Il vaut donc la peine d’investir dans une opinion d’expert médical qui va faire la preuve médicale que la condition préexistante est anormale compte tenu de l’âge du travailleur. Plusieurs motifs peuvent être allégués afin de loger la demande de partage de cout, mais l’argumentation doit faire un lien entre la condition personnelle et la lésion, et ce, selon qu’elle en est la cause principale, le motif pour lequel la consolidation a été prolongée ou la raison de la gravité de la lésion.

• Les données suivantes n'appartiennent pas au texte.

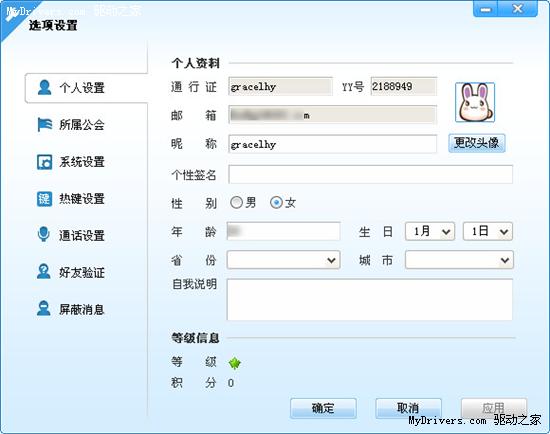Focus the 个性签名 signature input field

370,174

L’impact financier d’une décision octroyant un partage de cout est toutefois limité pour certains dossiers. Ainsi, dans l’éventualité où le travailleur ne reviendrait jamais au travail et que des indemnités seraient versées par la CNESST pendant une longue période, l’impact du pourcentage qui sera attribué devient important du fait des sommes restantes au dossier du travailleur après l’application de la
décision.

Lorsque des indemnités de remplacement du revenu sont versées par la CNESST, après le 30 septembre de la deuxième année de la réclamation (exemple 30 septembre 2017 pour une lésion de 2016), il y a application de facteurs de chargement qui auront un impact significatif sur la valeur réelle de la réclamation. Dans une telle situation, selon le régime de tarification en vigueur, l’impact d’un partage de cout sur la cotisation de l’employeur peut varier entre négligeable et significatif. Nous encourageons donc une analyse spécifique de chaque situation, pour bien mesurer l’impact.

Il convient de porter en appel une décision de la CNESST qui reconnait un partage de cout insuffisant. La jurisprudence du TAT démontre que fréquemment, le pourcentage attribuable est évalué différemment par le TAT et la CNESST (1).

1. La CSST a décidé que le partage de cout reposait uniquement sur la prolongation de la lésion professionnelle. Elle en est arrivée à un pourcentage de 20 % en considérant que pour une déchirure de la coiffe des rotateurs de l’épaule gauche, tel qu’est le diagnostic retenu pour la lésion professionnelle du travailleur, la durée moyenne de consolidation est de 77 jours alors qu’il en a fallu 373 dans le présent cas.
2.Or, la jurisprudence unanime du tribunal est à l’effet qu’il ne faut pas considérer uniquement la période de consolidation d’une lésion professionnelle, mais toutes ses conséquences, dont entre autres la reconnaissance d’une atteinte permanente et de limitations fonctionnelles, l’admissibilité en réadaptation, la poursuite du versement d’une indemnité de remplacement du revenu.
Cette omission de la part de la CSST de considérer les autres conséquences d’une lésion professionnelle justifie que la décision rendue soit infirmée.

En résumé

Une demande de partage de cout peut exiger un investissement dans une opinion médicale de qualité. Par contre, une argumentation médicale bien faite vous assure d’une plus grande probabilité de gain auprès de la CNESST, mais surtout du TAT.

N’hésitez pas à contester un pourcentage accordé par la CNESST particulièrement lorsque le travailleur demeure avec des limitations fonctionnelles permanentes qui vont engendrer une réadaptation externe. Considérant la procédure de la CNESST qui diffère de la position du tribunal (TAT), une représentation auprès du tribunal lorsque le partage obtenu est insuffisant peut engendrer des gains importants.